* **Instructions to follow**: Search the entries for the word "image" and copy each line that has it.

* **Record extracts**:
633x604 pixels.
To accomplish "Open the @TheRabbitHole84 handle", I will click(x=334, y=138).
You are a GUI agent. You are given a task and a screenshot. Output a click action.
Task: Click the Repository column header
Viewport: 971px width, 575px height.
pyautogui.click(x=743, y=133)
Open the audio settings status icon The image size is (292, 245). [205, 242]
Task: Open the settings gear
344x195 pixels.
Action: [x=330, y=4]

==

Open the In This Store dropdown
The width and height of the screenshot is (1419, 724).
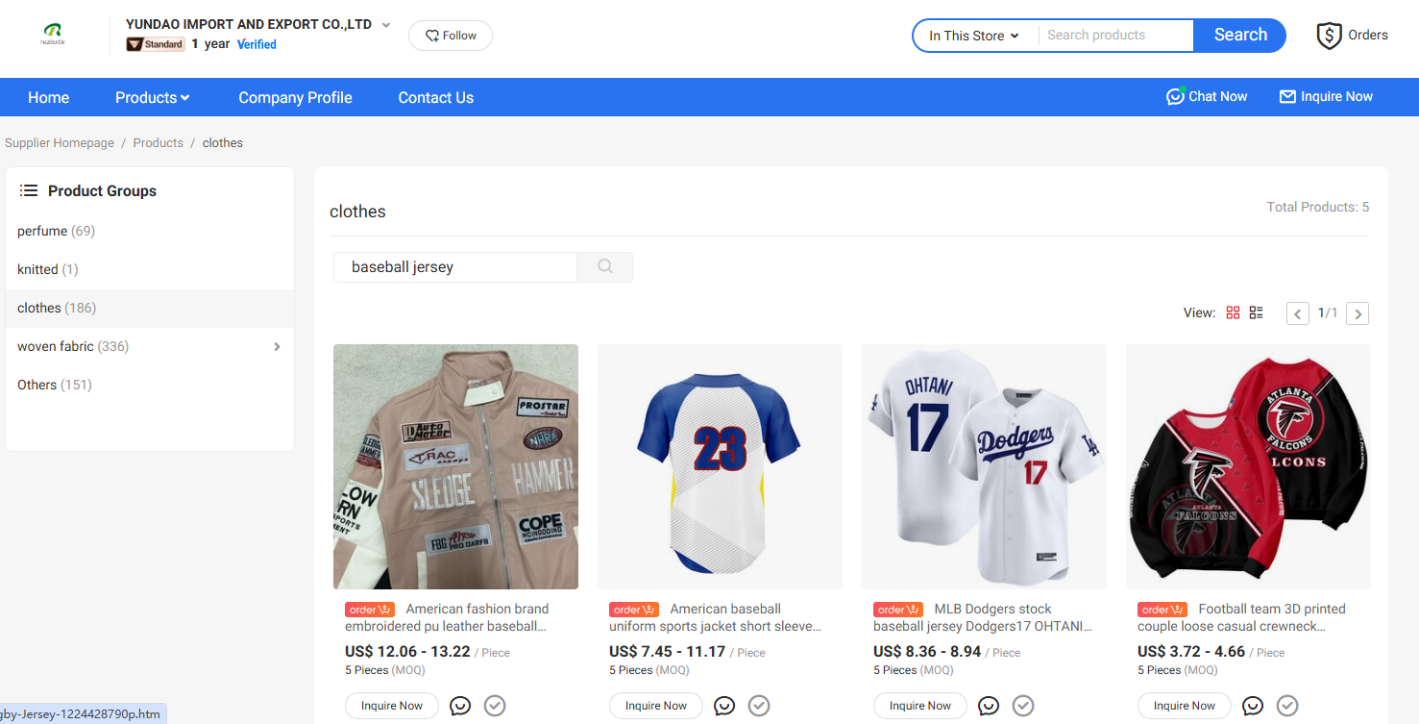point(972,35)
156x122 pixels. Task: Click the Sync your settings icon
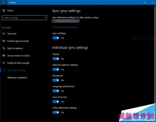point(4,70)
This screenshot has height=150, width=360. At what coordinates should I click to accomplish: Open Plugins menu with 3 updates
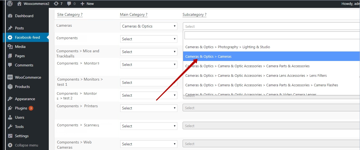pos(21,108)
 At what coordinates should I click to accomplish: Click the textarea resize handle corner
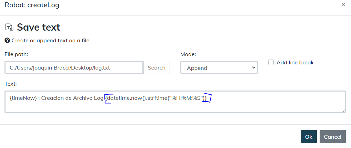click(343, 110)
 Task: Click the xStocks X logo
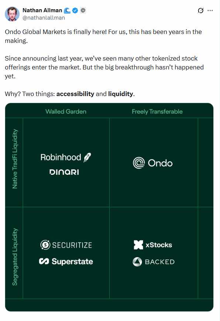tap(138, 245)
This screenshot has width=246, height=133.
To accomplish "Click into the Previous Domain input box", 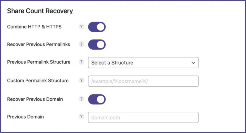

--

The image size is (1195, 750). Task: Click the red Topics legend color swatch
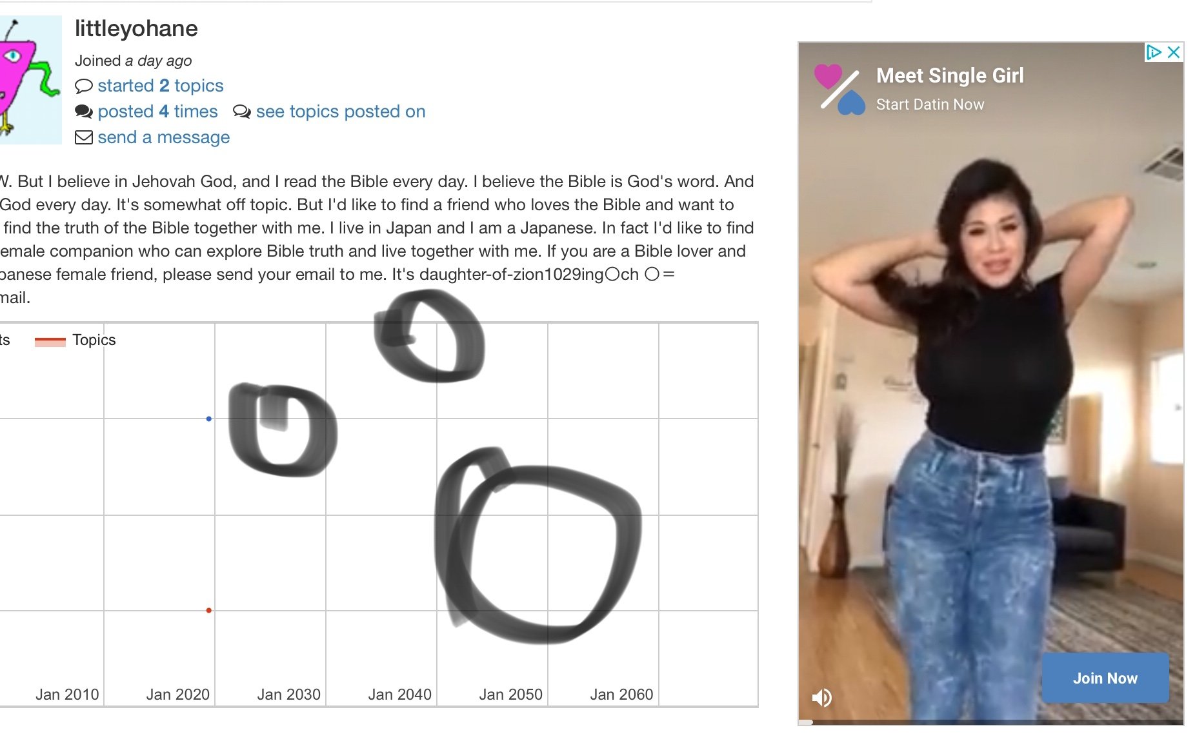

* **Written answer**:
Open the audio settings status icon The image size is (292, 245). [205, 242]
The image size is (1195, 750). Task: Click the red Topics legend color swatch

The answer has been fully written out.